It could have been good news. But the Thai ambassador embarrassingly came out days later to deny the claim putting the minister and nay, the administration, in bad light.

Atiku recycled the issue last

Tuesday in a press statement where he chided Ogbeh for allegedly making phony claims about the country’s rice production.

He went on to drag Buhari into the issue saying the president even told visiting British Prime Minister Theresa May last April, that his government had cut rice importation by about 90%, and through that, made lots of savings of foreign exchange, and generated employment.

Atiku relied on what he claimed as the United States Department of Agriculture (USDA) World Markets and Trade Report which alleged that Nigeria in 2018, has imported 400,000 metric tones of rice more than what was imported in 2017.

Lai Mohammed was quick to intervene as he declared the document claimed by Atiku as fake.
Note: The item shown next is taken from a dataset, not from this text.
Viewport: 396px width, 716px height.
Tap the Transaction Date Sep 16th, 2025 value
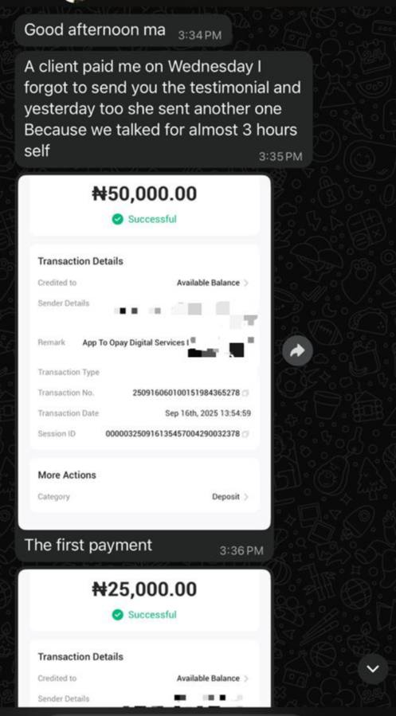[x=208, y=413]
He urged observers to rather rely on the data provided by the Central Bank of Nigeria, CBN and other government institutions.

For now, efforts are on to know who is lying. But the fact remains that as the elections approach more of such contradictory claims are going to surface. Politicians would burnish their records to deceive the unwary citizens and journalists would have to interrogate many claims that come their way.

Since Buhari is the one in power, the pressure would be more on him to defend his records against the reality on ground. As his top aides and even critics have repeatedly said, he did not say that he would do more than fighting corruption, economy and fighting insecurity.

Just as the issue of rice, the administration’s claim on security is likely to become an issue during the campaigns. The government claims to have degraded, decimated and technically defeated Boko Haram. However, the fact that the insurgent group has upgraded its capacity to now go after soldiers in their barracks in recent times will be an item for discourse.

If truth is relative to politicians, facts should be sacred to the voter who should be able to sift out propaganda out of issues of life as they affect him.